Pani sent in two interesting links recently – the first is to a look at why Canadian banks seem to be faring so much better than their OECD counterparts in this downturn:
Canadian banks’ pre-crisis balance sheet structures were broadly similar to those of banks in other OECD countries with one notable exception – funding structure. Canadian banks were in the top quartile of the OECD sample in terms of their use of depository funding. The advantage of stable deposit funding may have insulated them from the freeze of wholesale funding markets, contributing to their resilience.

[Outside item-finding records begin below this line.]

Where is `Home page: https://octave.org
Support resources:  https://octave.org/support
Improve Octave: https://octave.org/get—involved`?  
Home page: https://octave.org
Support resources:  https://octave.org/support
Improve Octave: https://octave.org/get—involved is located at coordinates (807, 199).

Why do Canadian banks have a firmer grip on depository funding? Environments and circumstances are important factors. On the supply side, large Canadian banks, benefiting from their nationwide footprints and a universal banking model, are able to offer one-stop service to households, which helps attract and retain household savings. On the demand side, in recent years, Canadian banks experienced slower asset growth than their neighbours in the US, leading to a narrower funding gap and hence a lower need for wholesale funding in addition to household savings
The second link is to a note about the Feds stated willingness to employ ‘shock’ interest rate jumps, and the difficulties in pursuing such a policy. The following is a quote from Carl Walsh quoted in the Wall Street Journal:
[O]nce the Fed does start raising the federal-funds rate out of its current record-low range near zero, “it should be increased quickly,” Mr. Walsh argued. “There is no support for raising rates at a gradual pace once the zero rate policy is ended.”
Based on recent anecdotes, quickly rising interest rates would have a dramatic impact on our local real estate market. It’s a good thing our banks are so healthy… or are they?